Com'è stata l'esperienza dello scorso anno? Quale corsa, tra quelle disputate, ti ha affascinato di più?
«Avevo già affrontato le prime esperienze nel 2002 al primo anno da professionista, anche se quest'anno era la prima volta che le affrontavo in posizioni di prestigio, cercando anche qualche risultato. La Freccia Vallone la ricordavo più dura, ed invece si decide soltanto sull'ultimo Muro di Huy e non mi ha entusiasmato poi molto, mentre invece la Liegi-Bastogne-Liegi è corsa più vera e più dura, c'è più selezione ed più adatta a me, è più lunga, continuamente vallonata e mi viene meglio. L'Amstel Gold Race non l'ho mai corsa e non so a quale delle due somigli di più. Per competere con gli "specialisti", però, c'è da correrle almeno al 90%, e con un Giro d'Italia così vicino nel calendario mi riesce un po' difficile pensarmi competitivo finché correrò il Giro per conseguire la vittoria finale».
Elencandoci il programma, prima, ti sei fermato a Giro e Tour. Abbiamo capito che le Ardenne non ti vedranno al via, quindi il programma ricalca grosso modo quello del 2004?
«Si partirà dalla Clasica de Almería e dalla successiva Vuelta a Murcia, poi ci sarà la Milano-Sanremo, anche se c'è ancora un piccolo punto interrogativo, si proseguirà con la Settimana Internazionale Coppi & Bartali, il Giro d'Oro, il Giro del Trentino per poi finire con il G.P. Industria & Artigianato di Larciano ed il Giro di Toscana, anche se forse io correrò solo a Larciano. Poi il programma è variabile, perché se dimostrerò di stare bene magari correrò meno, mentre se sarò più indietro potrei correre un po' di più».
Il rapporto con i tifosi è cambiato dal 2004 al 2005?

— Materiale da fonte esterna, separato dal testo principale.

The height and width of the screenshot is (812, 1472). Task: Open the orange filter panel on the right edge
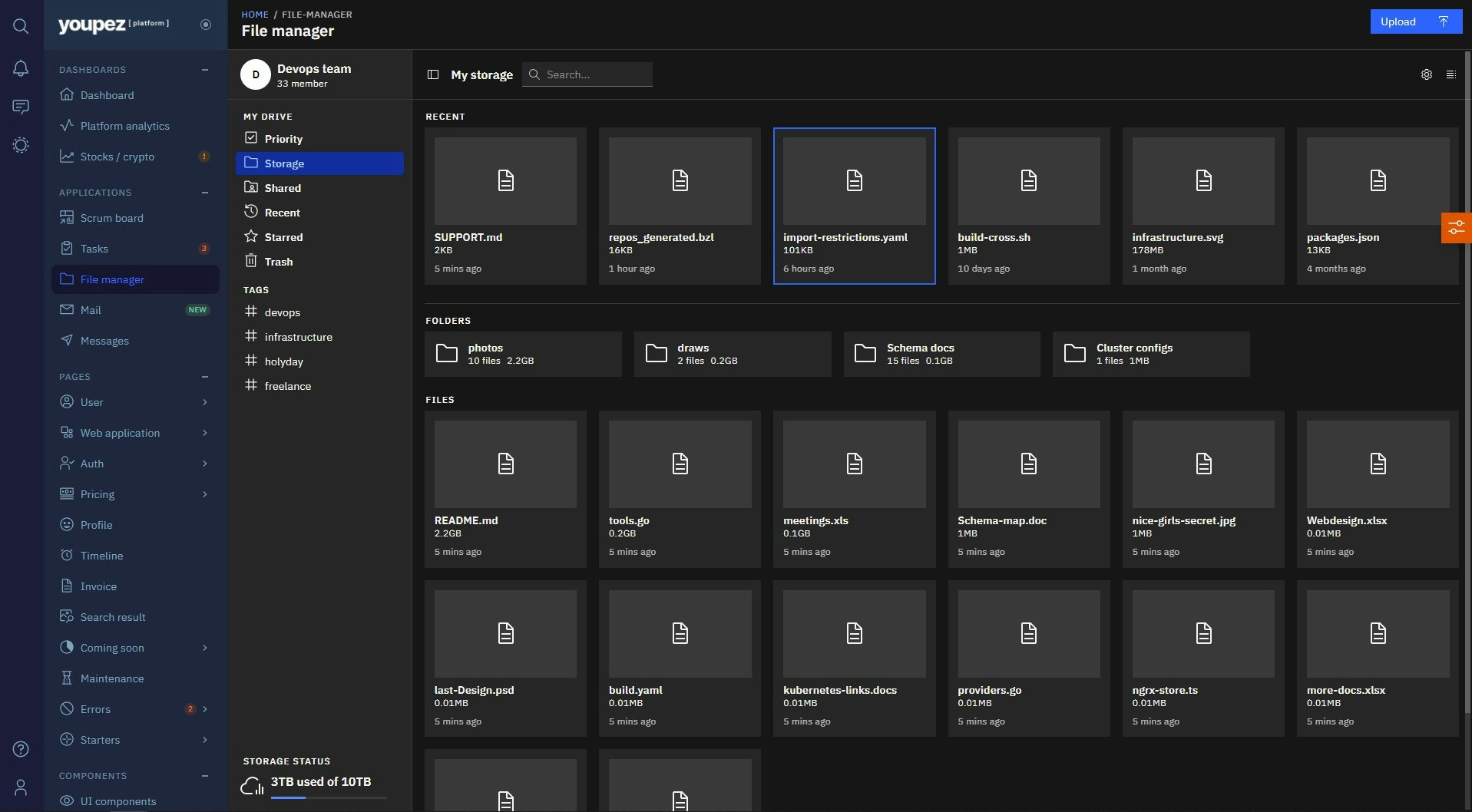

«Con quelli storici no, i "veri" tifosi mi sono sempre accanto e non mi hanno mai abbandonato. C'è qualcuno che era salito sul carro del vincitore ed ora non c'è più, ma persone simili non vanno neanche avvicinate al termine "tifoso"».
La paternità ti sta aiutando nel processo di maturazione e di crescita?

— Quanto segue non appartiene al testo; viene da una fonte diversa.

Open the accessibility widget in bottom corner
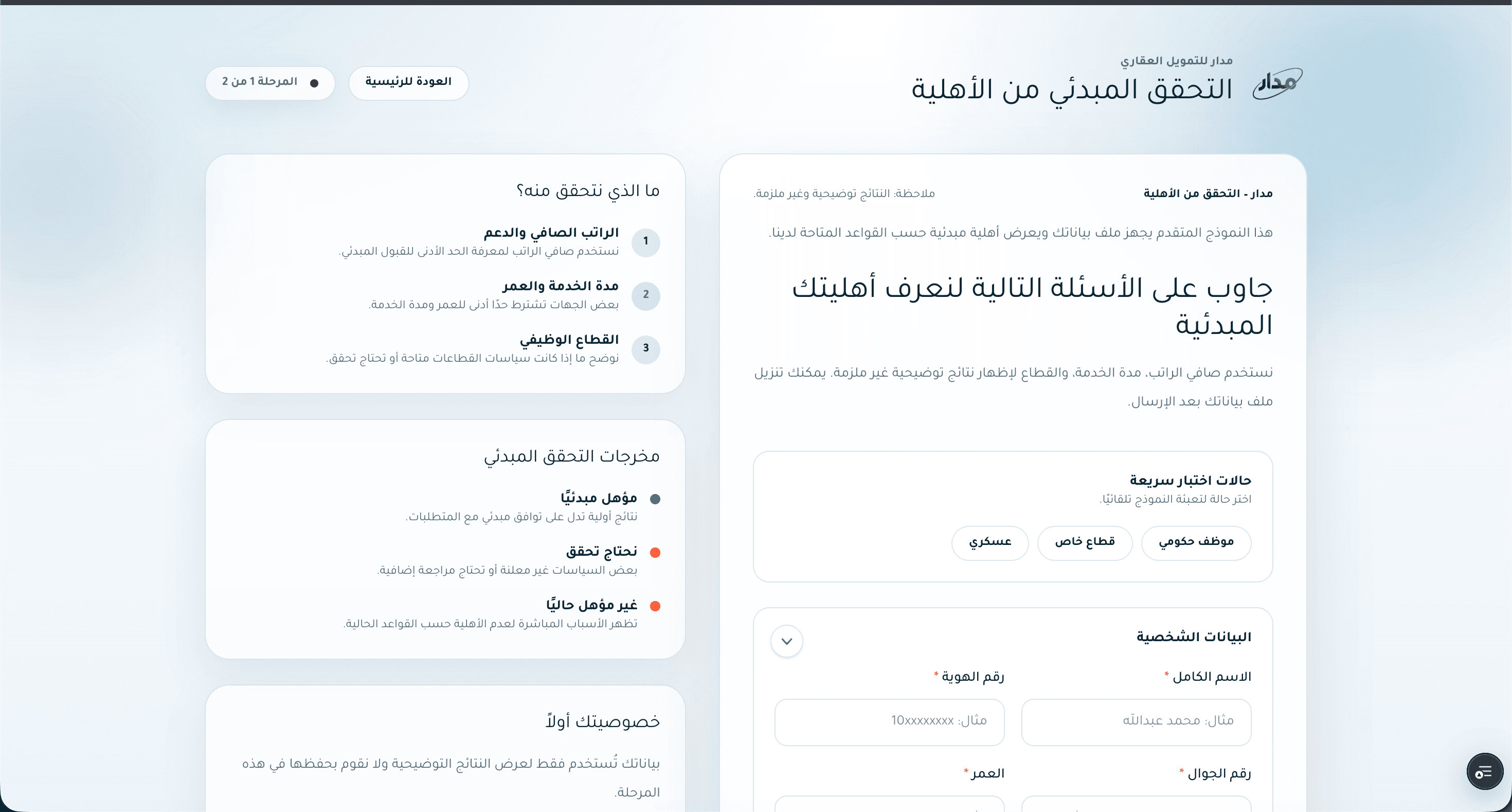The image size is (1512, 812). [x=1484, y=771]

«È stupendo, una sensazione splendida: ho anche assistito al parto, e quelle sono emozioni la cui intensità può essere capita solo da chi le ha vissute in prima persona. Vedo crescere Ludovica giorno per giorno, ed ogni volta che esco e poi torno a casa la trovo sempre un po' diversa. Ma è anche naturale e bello così».
Ti pesa un po' la lontananza?
«Certo, ma fa parte della vita. So che sto lavorando e che quello che sto facendo serve al suo presente e servirà per il suo futuro. Poi con i videofonini e con gli mms riesco comunque a vederla anche da lontano e starle vicino non solo coi pensieri e con le parole».
Le responsabilità ti affascinano o ti spaventano?
«Sto crescendo come uomo, perché tutto quello che facevo prima di Ludovica era esclusivamente per me, invece ora le mie azioni includono anche altre persone; e l'atleta cresce con l'uomo, ed hai maggiori ragioni per ottenere di più. Nessuno spavento, la paternità è un passo importante che aiuta e che fa sicuramente bene».